La segmentation par importance ABC :
Classer vos destinataires selon l’importance que vous leur accorder. Un classement standard est clients VIP, clients, prospects chauds, prospects, contacts, autres.

C’est bien gentil mais quel intérêt ?

L’intérêt est dans le fait que vous allez pouvoir envoyer vos messages en priorité aux destinataires importants ET qui ne risquent pas d’avoir une réaction négative pouvant entraîner un effet de domino malencontreux sur les autres réceptions.
Lors d’un envoi classique, si chez un FAI il y a des plaintes pour spam déposées (ou des demandes de listage automatique des émetteurs) cela génère parfois une classification de la campagne en suspicion de spam, ce qui peut avoir un impact sur votre déliverabilité globale.
Il est dommageable que les emails envoyés aux personnes demandeuses de vos news ne leur parviennent pas parce qu’elles ont eu la malchance de passer après des personnes moins enclines à recevoir vos envois.
Pour éviter ces désagrément, l’analyse des comportements permet de déceler les cibles qui réagissent positivement à vos envois et, par la segmentation, les positionner comme destinataires prioritaires. Les autres cibles recevront plus tard le message.
C’est une sorte de « prime au comportement positif » 😉

Personnellement je préfère classer par le comportement, puis par l’importance.

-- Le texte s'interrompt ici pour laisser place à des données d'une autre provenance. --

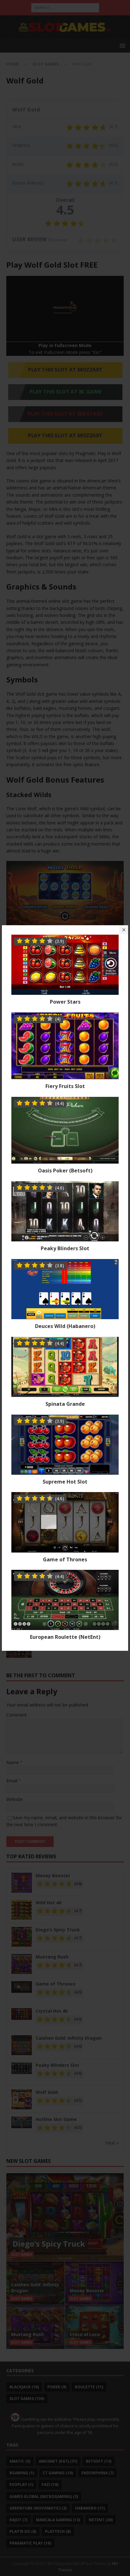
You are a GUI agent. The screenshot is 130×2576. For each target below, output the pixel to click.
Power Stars (65, 1001)
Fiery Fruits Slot (65, 1086)
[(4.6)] (65, 1238)
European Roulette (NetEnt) (65, 1636)
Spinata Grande (65, 1403)
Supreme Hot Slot (65, 1481)
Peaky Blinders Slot (65, 1248)
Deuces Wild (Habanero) (65, 1326)
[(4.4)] (65, 1160)
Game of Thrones (65, 1559)
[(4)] (65, 1076)
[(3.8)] (65, 1316)
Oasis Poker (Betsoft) (65, 1170)
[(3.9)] (65, 991)
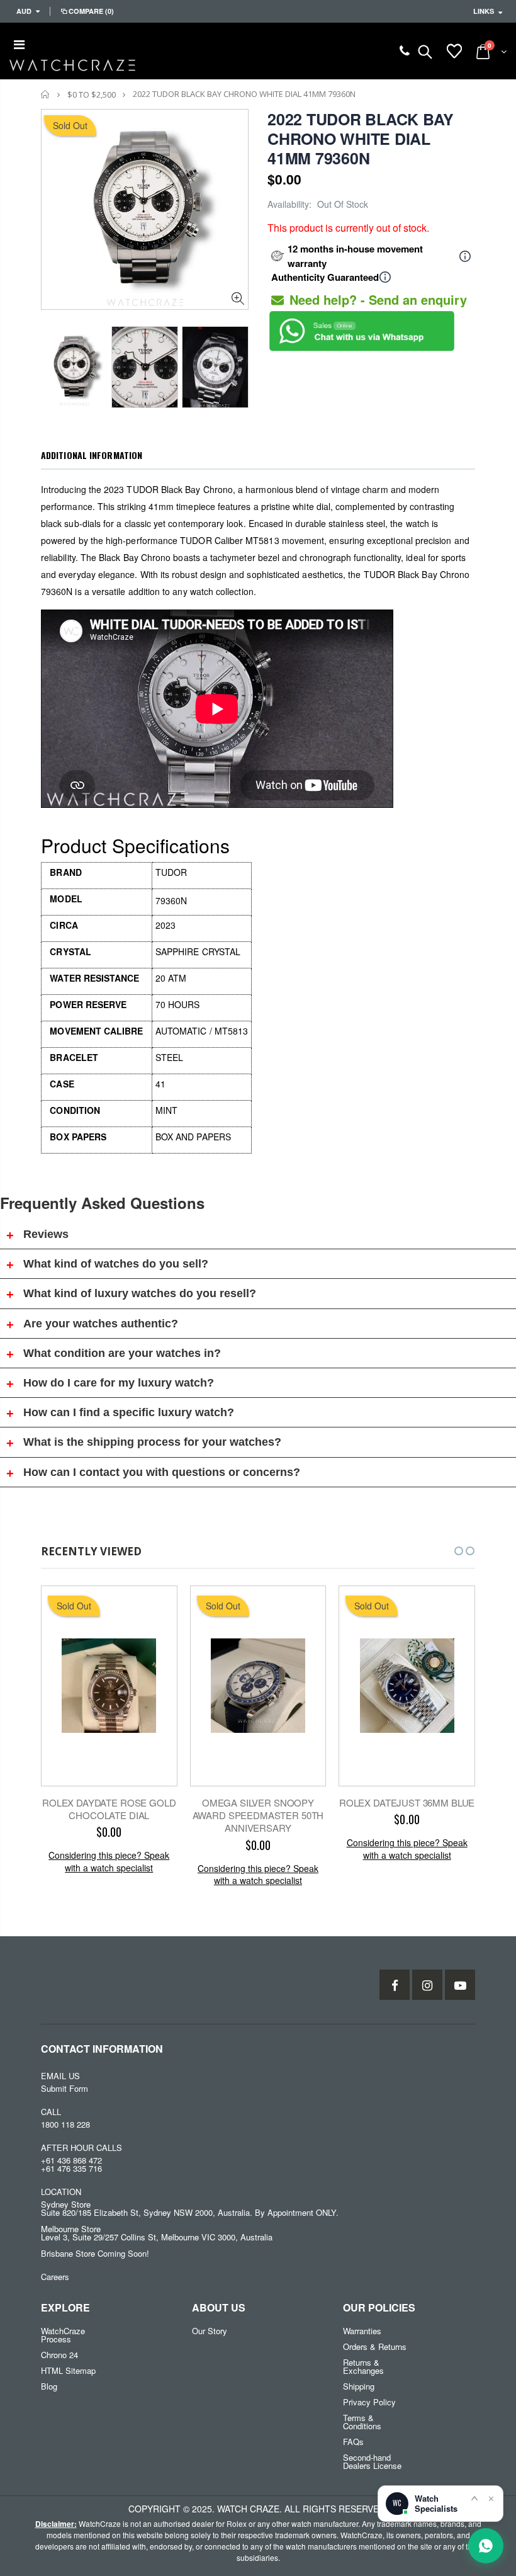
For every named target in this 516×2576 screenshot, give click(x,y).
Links (483, 11)
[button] (447, 1550)
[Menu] (19, 44)
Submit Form (64, 2088)
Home (45, 94)
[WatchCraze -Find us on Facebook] (394, 1985)
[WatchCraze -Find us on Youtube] (460, 1985)
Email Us (60, 2076)
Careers (55, 2277)
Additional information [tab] (91, 455)
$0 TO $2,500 (91, 94)
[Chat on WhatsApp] (485, 2545)
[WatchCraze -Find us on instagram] (427, 1985)
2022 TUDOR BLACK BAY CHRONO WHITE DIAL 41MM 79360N (360, 138)
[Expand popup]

Un exemple concret de cette segmentation utilisé lors d’une relance de campagne. Un client à un évènement qui a lieu aujourd’hui. Il va segmenter ses bases pour faire sa relance en priorité :
– à ceux qui on ouvert son mail et cliqué sur son offre (mais pas inscrit bien entendu)
– à ceux qui ont ouvert sans réagir
– enfin à ceux qui n’ont pas réagi du tout lors de la première campagne.

Les relances ne doivent pas être systématiques sur toutes les campagnes (cela fera l’objet d’une prochaine note) mais cette segmentation vous permet de mettre toutes vos chances de votre coté pour qu’un maximum de destinataires aient une chance de voir votre offre.

(*) Il faut que votre solution permette le tracking fin et personnalisé des comportements ainsi que la segmentation de la base. Ensuite si vous pouvez donner un ordre d’envoi aux différents segments de la campagne, c’est un énorme plus qui vous évitera de créer autant de campagne que vous avez de segments. Si votre solution ne vous le permet pas, prenez contact avec Snipemail.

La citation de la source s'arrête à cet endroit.